In art theory, as well as in practice, a movement described as "Art in Between" becomes more and more widespread. This type of art deals with the transitory, with the indescribable, as if the artist stopped talking. Peter Weibel says the contemporary man lives to experience the lack. He calls our time the lacking age. Such a state of affairs is caused by mechanical acceleration.**
The world Grażyna Szymała-Wołyńska opens for us, replaces this lack with a premonition of eternity implemented in specific forms of here and now. There is a reason the artist chooses wood, or tree as an ancient symbol of world’s persistence, as opposed to the fragility of our individual existences. Within this material, a mankind companion forever and ever, she finds a deeper meaning of creation, expression of eternal emotions and fears, and destiny.
The technique the sculptress uses is strict in form and free in meanings it evokes. “Three Falls of Jesus” sculpture strikes us with its simplicity. There are rectangular hewn wooden blocks that seem to break apart before our very eyes, portraying the burden of the Passion. A metal slab the blocks are placed on acts as a passé-partout⎯and much more.

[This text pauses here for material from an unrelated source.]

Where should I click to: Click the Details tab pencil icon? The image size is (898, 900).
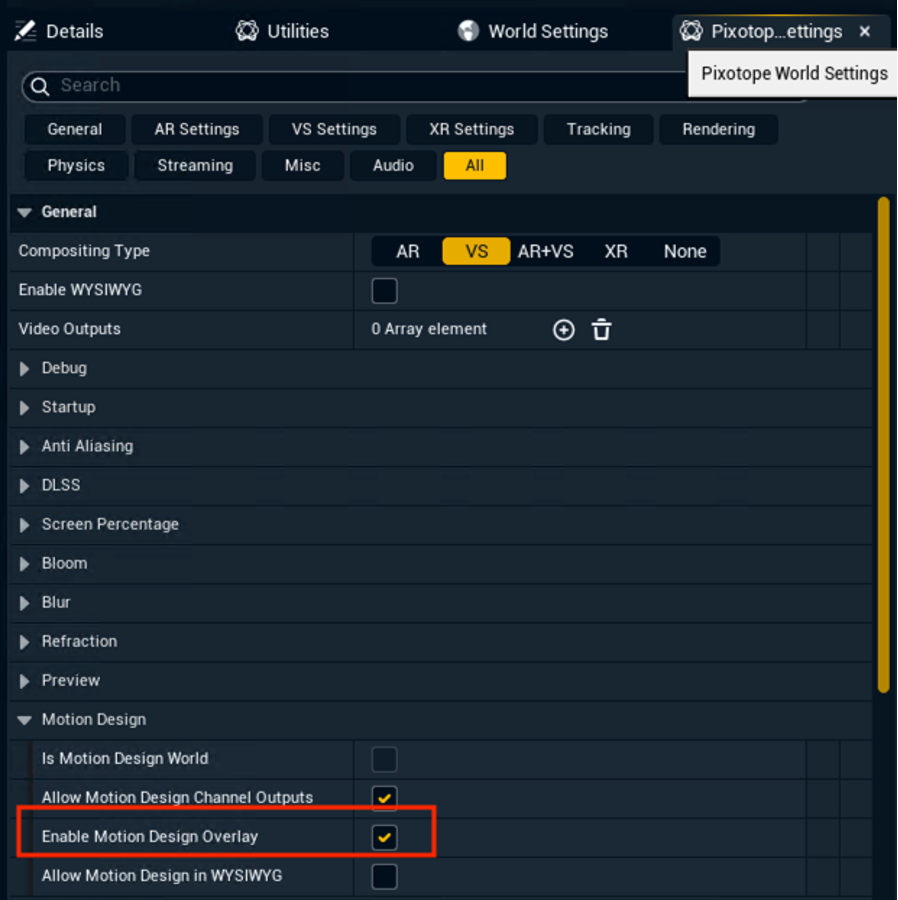coord(26,31)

In many Grażyna’s sculptures, metal, heavy and stable, seems to keep the composition in balance, to fix it, to ground it⎯to assign it to the Earth. The sculptures connect the world of ideas with the material world. The energy emanated by these simple, ascetic forms seem to flow both from extraterrestrial spaces and the terrestrial ones.
The burden on the Christ’s arms is also the burden of all the people carrying their cross, and the cracks in the wooden plaques become the shadow of the Way of the Cross, in the Bible, as well as in human life. The emotional dimension of the “Three Falls” is not only tragic, but also cognitive as, to quote Theodor W. Adorno,
“Cognition has no light other than given to the world by the salvation, all the rest is used up in imitational construction and remains a piece of technique.”***
Visual ambiguity tenses up also another sculpture, “Good and Evil”. Two parallel unseasoned planks is divided by a naturally irregular crack that narrows and widens, and flows in a delicate rhythm beyond the boundaries of the sculpture. There, the wood almost stops the flow, but the delicate light let in in the middle cannot be stopped. But there is also another kind of light present, bright, silvery, but clearly marked lines, intersecting one another in the optical center of the piece, within the space occupied by the crack. Where do they come from? Where do they go? They continue with tapes mounted next to the piece. We cannot actually be sure where they end. If we cannot see them anymore, does it mean there is no continuity? Uncertainty, premonition, intuition, like the title good and evil. There is neither absolute good, nor absolute evil, one cannot exist without the other. They form a strange antinomy. One gives value to the other, as the positive enhances the negative and vice versa.